* "Say on pay" proposal wins just 39 pct support
* Director Steve Jobs did not appear (Adds details on voting, analysts' comment)
OAKLAND, Calif., March 10 - Walt Disney Co <DIS.N> shareholders rejected a proposal that would have given them say on executive pay packages.
Investors at Disney's annual meeting grilled Chief Executive Officer Bob Iger on issues ranging from a long-touted plan to bring its signature Disneyland theme park to China to the company's acquisition plans.
Analysts say shareholders may have rejected the pay proposal partly for fear of rocking the boat. Disney management had called it "too blunt an instrument" for dealing with complex executive compensation.
Instead, investors granted management leeway to expand the number of shares that can be granted to a single person.
"I don't think Disney's problems have anything to do with the management team," argued Caris & Co analyst David Miller.
Investors may be thinking "What if the vote goes through and Bob Iger and Tom Staggs throw up their hands and say forget it?" Miller said. "The last thing Disney or any other company that has seen its share price drop 50 percent or more needs is turmoil in management."
Disney shares jumped 6.5 percent on Tuesday, as the broader market <.DJI> rallied 6 percent.
Multinational corporations from Intel <INTC.O> to Hewlett Packard <HPQ.N> have broached the possibility of so-called say-on-pay initiatives that give investors a chance to influence executive packages, amid growing calls from Kazakhstan to Great Britain for remuneration curbs. [ID:nL4278068]
Corporate governance experts say such measures help shore up investor trust and increase shareholder participation.

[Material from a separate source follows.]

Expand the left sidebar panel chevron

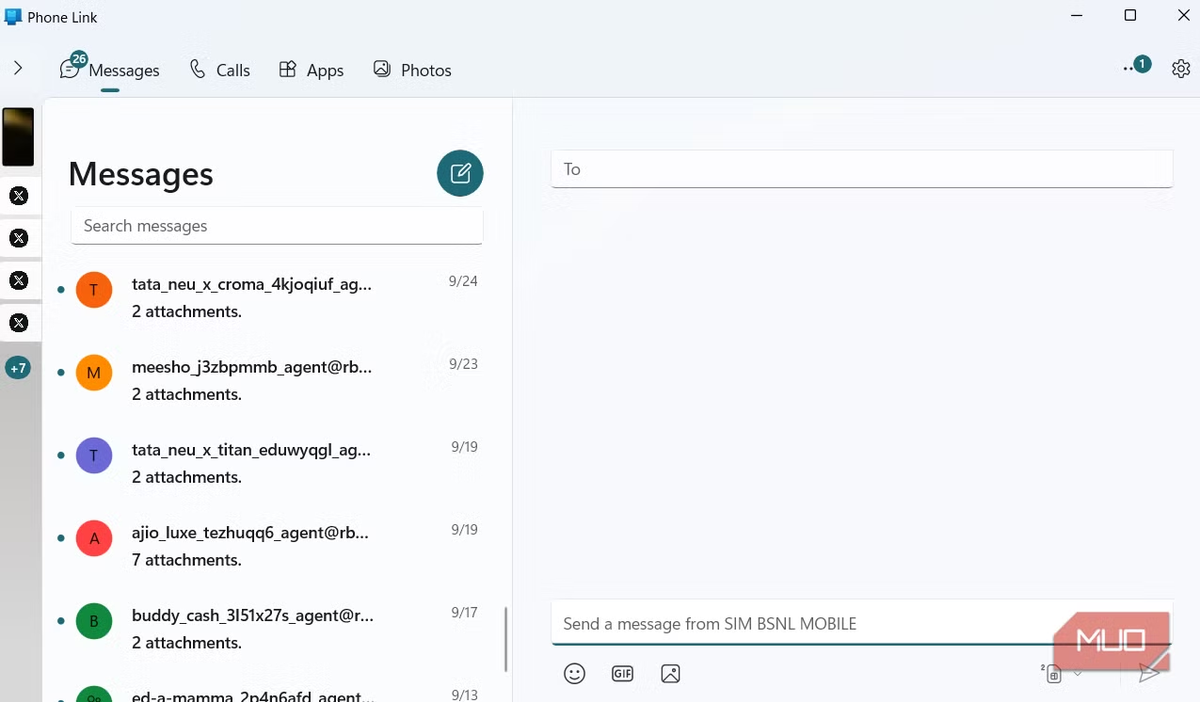18,69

But other business analysts argue such structures benefit activist shareholders who may not have the corporation's best interests at heart.
At Disney's annual meeting on Tuesday in Oakland -- chosen because of its proximity to prized asset Pixar -- shareholders gave their blessing to two company-sponsored amendments to its executive compensation plans. The amendments allow Disney to increase the number of shares available for granting to a single person.
SLOW BOAT TO CHINA
Shareholders also re-elected the company's 12 directors by a wide margin.
Apple <AAPL.O> chief executive and Disney director and shareholder Steve Jobs, now taking a six-month medical leave of absence, was not present at Tuesday's gathering, despite widespread Internet reports he had made his first public appearance since announcing his hiatus.
Shareholders quizzed Iger about his plans for a theme park in Shanghai. Disney has signed a framework agreement with local government to kick off such a project, and said in January it intended to submit a proper plan for the park. [ID:nN09309290]
The firm now runs a theme park in Hong Kong that has been criticised for yielding meager returns.
"To the extent that the Chinese government will continue to work on it with us, we will continue to pursue it," Iger said.
Another issue that shareholders focused on was job cuts. Iger told them that about 50 people at the firm's Florida park had accepted voluntary buyouts thus far.
Disney said in January it sent voluntary buyout offers to 600 executives at its domestic theme park operations. [ID:nN21494028]
Investors also voted down a proposal that would have barred the entertainment company from providing death benefits to the families of executives who die on the job.
The shareholder-sponsored "say on pay" proposal received 39 percent of shares cast at the meeting, and the "golden coffin" proposal on death benefits garnered 27 percent.
Directors were re-elected with 90 percent support from shares voted at the meeting, and the compensation plan amendments received 94 percent.
About 84 percent of the common shares available for voting were cast at the meeting in Oakland.